16.3 The Receiving Party may disclose Confidential Information when required by law or court order, provided it gives prompt notice where legally permitted. Upon termination of this Agreement, each party shall return or destroy the other’s Confidential Information, except as required for legal or compliance purposes.

16.4 These obligations survive for three (3) years following termination, except that trade secrets must be protected for so long as they remain trade secrets.

17. INSURANCE

17.1 We maintain appropriate business insurance for the Services we provide in the United States, which are limited to virtual Experiences and related shipments.
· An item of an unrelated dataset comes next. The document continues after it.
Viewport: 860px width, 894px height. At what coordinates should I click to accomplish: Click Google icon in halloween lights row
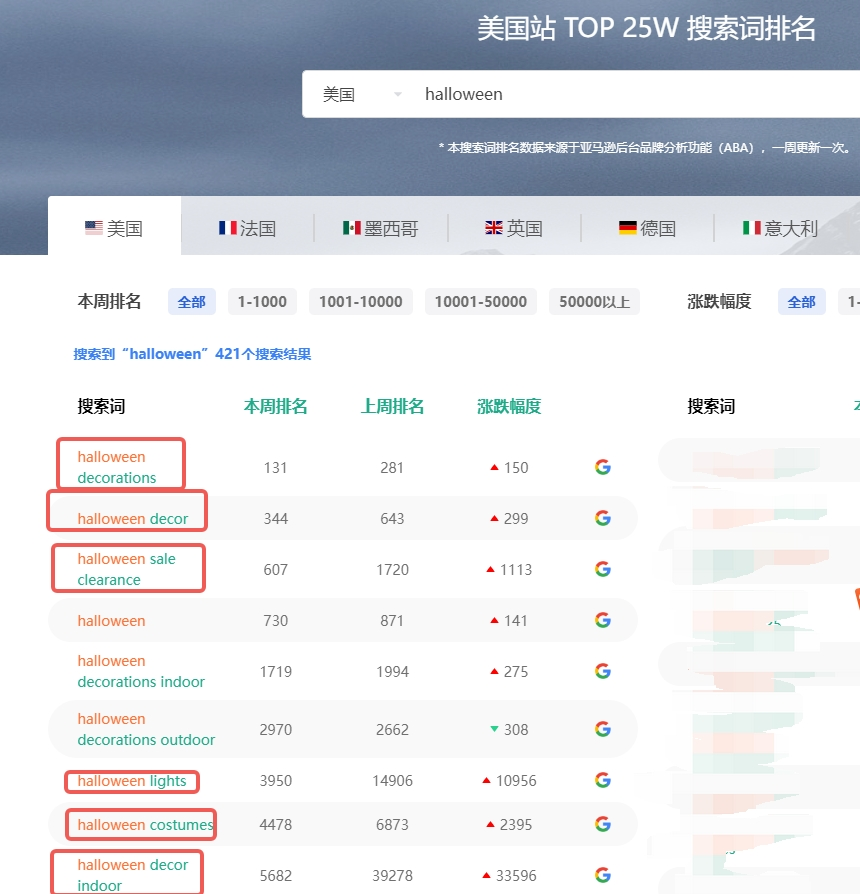(602, 780)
Clients are responsible for maintaining their own insurance for any gatherings or physical activities they organise in connection with our Services, including any liability cover for injury, property damage, or third-party claims.

18. FORCE MAJEURE

18.1 Neither party shall be liable to the other for any delay or failure in the performance of its obligations under this Agreement if such delay or failure results from events, circumstances or causes beyond its reasonable control, including but not limited to: acts of God, flood, fire, earthquake or other natural disaster; epidemic or pandemic; governmental actions, guidance or restrictions; war, threat of war, or armed conflict; civil unrest; labour disputes or strikes; failure of utilities or transportation networks; unavailability of suppliers due to emergency closures; or cyber incidents affecting systems essential to the delivery of the Services (each a “Force Majeure Event”).
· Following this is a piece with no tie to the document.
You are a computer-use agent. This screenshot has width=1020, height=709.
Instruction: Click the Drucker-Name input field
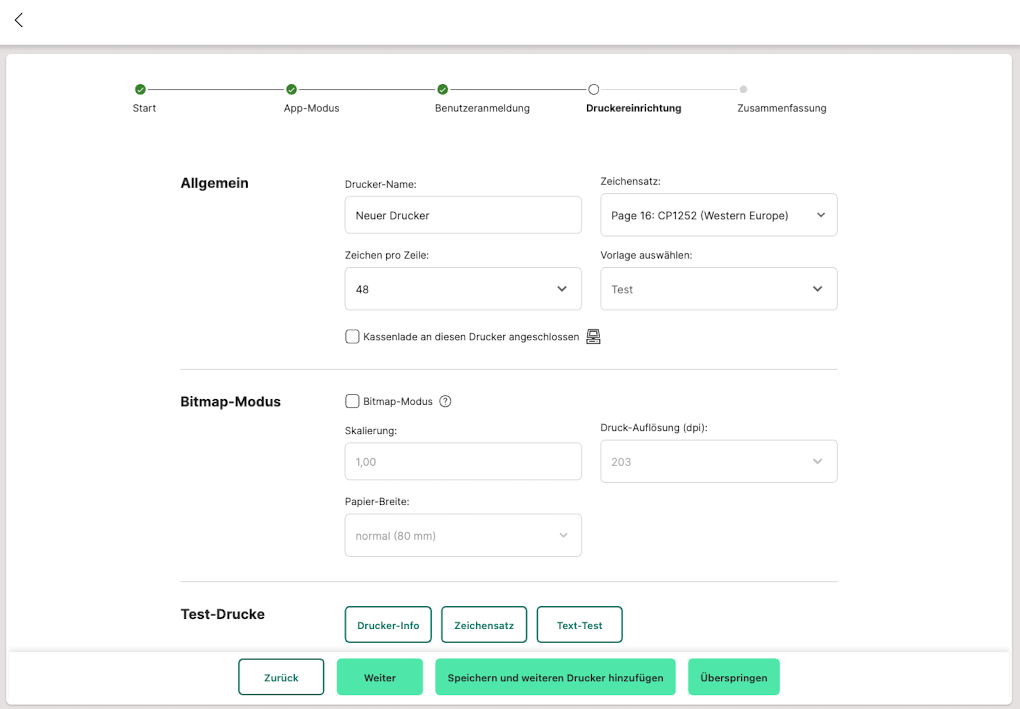point(463,215)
18.2 In the event of a Force Majeure Event:

a) The affected party shall promptly notify the other party in writing of the circumstances and keep them informed of any developments.
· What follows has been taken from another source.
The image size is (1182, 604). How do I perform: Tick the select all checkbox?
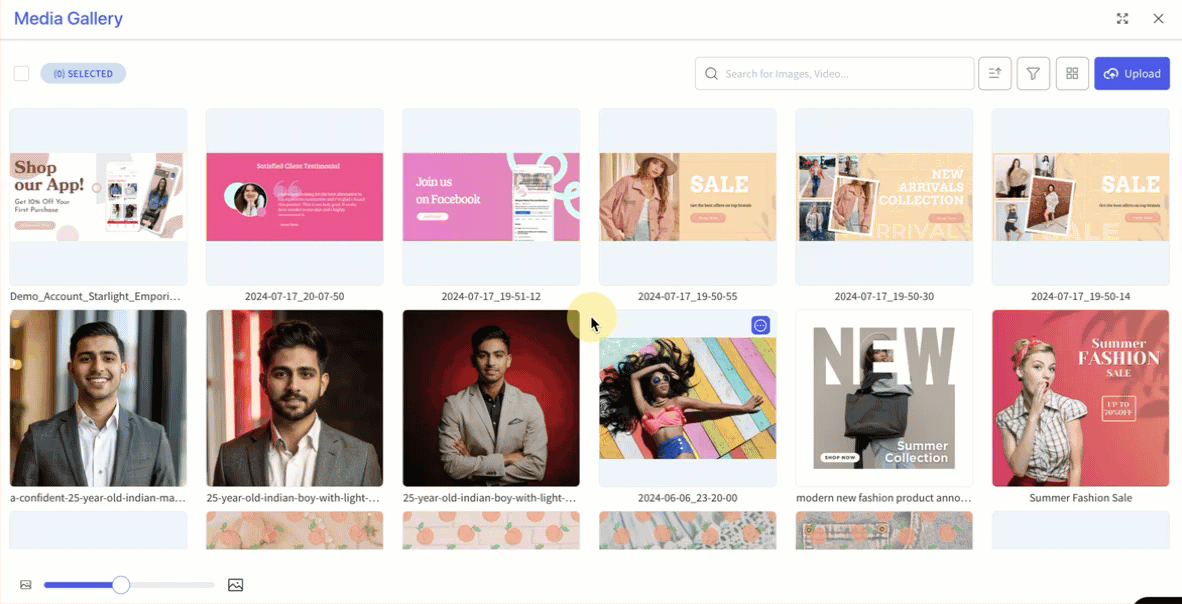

b) The parties will use reasonable endeavours to agree an alternative date or method for delivery of the Services, including rescheduling any Experience where possible.

c) If rescheduling is not feasible within ninety days of the original Event Date, either party may terminate the affected portion of the Agreement by providing written notice.

d) In such cases, the Client shall only be liable for any unrecoverable third-party costs incurred by Avva up to the date of termination. Any balance of prepaid Fees will be refunded.

18.3 For the avoidance of doubt, a Force Majeure Event shall not relieve the Client from the obligation to pay for Services already performed or costs already incurred prior to the Force Majeure Event.

19. SUBCONTRACTING & ASSIGNMENT

19.1 Avva may engage subcontractors, consultants, or other third-party providers in the performance of the Services, provided that Avva shall remain responsible for the acts and omissions of such subcontractors as if they were Avva’s own.

19.2 The Client shall not assign, transfer, delegate, or otherwise dispose of any of its rights or obligations under this Agreement, whether voluntarily, involuntarily, by operation of law, or otherwise, without the prior written consent of Avva. Any attempted assignment in violation of this clause shall be null and void.

19.3 Avva may assign this Agreement in whole or in part (including by way of merger, reorganization, consolidation, sale of all or substantially all of its assets, or other corporate transaction) without the Client’s consent. This Agreement shall be binding upon and inure to the benefit of the parties and their permitted successors and assigns.

20. GENERAL

20.1 Client shall comply with all laws and regulations applicable to the Services.

20.2 These Terms and Conditions are governed by and construed in accordance with the laws of the State of Delaware, without regard to its conflict of laws principles. The parties consent to the exclusive jurisdiction of the state and federal courts located in Delaware.

20.3 These Terms and Conditions are the final and complete expression of all terms and conditions of the agreement between Avva and the Client.  Any statements, communications and representations not contained herein shall be void.

20.4 Avva reserves all of its rights to take action and enforce any and all of Avva’s rights and remedies under the Contract or applicable law arising from Client’s actions including the breach of the Contract.

20.5 Avva shall not be responsible for any breach of these Terms and Conditions caused by circumstances beyond our reasonable control.